I walked toward the deck, spine straight, my sandals striking the boards in even beats. I didn’t turn until I reached the entrance. The canvas panel dropped behind me with far less finality than a door should have offered.
The suite held the day’s heat, warm air pressing against my skin as I crossed the polished timber floor toward the tied-back opening. Beyond it, the ridge lay in shadow.
Beyond the perimeter, far in the distance, a pair of headlights flared once and then vanished.
Chapter 3
The File
NICK
Thecabinsmelledlikeparaffin and dust and the sharp green bite of crushed wild leaves. The kind of smell that lived in your clothes after a long patrol, no matter how hot the shower ran.
The door shut under my boot. I checked the latch out of habit. Not because anyone was coming. Men who stop checking doors don’t keep this job long.
My kit went down in the same place it always did. Radio on the table. Sidearm on the nightstand. Knife by the sink. Boots off, lined toe to heel. I washed my hands until the water ran clear and the grit stopped coming off my knuckles.
Only then did I let myself exhale.
The reserve had its own rhythm at night. Tree frogs threaded sound through the dark. Stems rasped together in the brush below the ridge, then went still as if whatever had moved through it had stopped to listen. The wind shifted. The lantern flame leaned with it, then steadied. Nothing out there was worried about my fatigue.
The radio sat quiet. That was the gift. Quiet meant the fence held, the guests stayed inside their glass boxes, and the bush did what it had done for centuries without human permission.

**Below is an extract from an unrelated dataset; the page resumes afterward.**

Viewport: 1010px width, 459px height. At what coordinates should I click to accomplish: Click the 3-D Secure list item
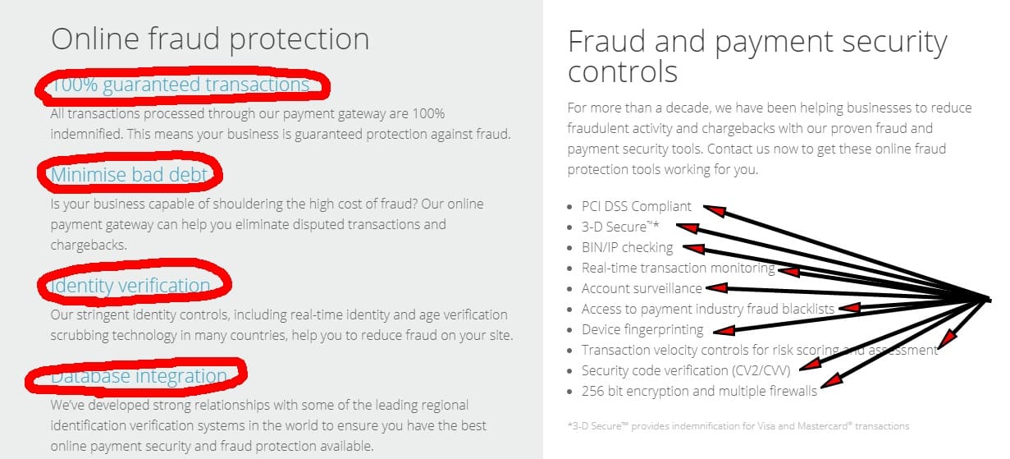621,227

I poured water, drank half the glass at the counter, then topped the rest with whiskey. The folder on the table remained untouched—too clean for the cabin. The corners were crisp, the seams free of dust. The paper lacked the usual smudges of sweat or the soft edges of a page carried in a pocket. It belonged in an office.
She belonged in an office.
Juliette Wilder.
I'd read her name before she arrived. Twice, actually. Once when the guest list came through, and again when the lodge manager added her little note in the margin, as if I'd asked.
VIP guest. Wilder Horizons. CEO.
Young for the job.
Former criminal defense attorney.
Explained the eyes.
Made the call before she stepped out of the Land Rover.
You learned to do that. The bush wasn't forgiving of optimism. People were the same. Arrived with assumptions and a quiet belief money made the rules. Most of my work was correcting that belief before it got somebody hurt.
The first time I read the file, I pictured someone who treated places like assets. A property to assess, categorize, and abandon before it could ask anything of her.
A shark on holiday. Silk dress. Teeth underneath.
The folder opened in my hands.
The first page was the kind of bio a publicist wrote. Age. Education. Awards. Headlines. A list of accomplishments that didn't pause for breath.
Under that, a short private note from the retreat team.
She is exhausted. This is not optional. Family insisted.
I stared at that line for longer than the rest.
The executives on tonight’s guest list had all arrived with their own versions of burnout. Most of them wore it like proof of importance. Talked about it over wine like it was a panel topic.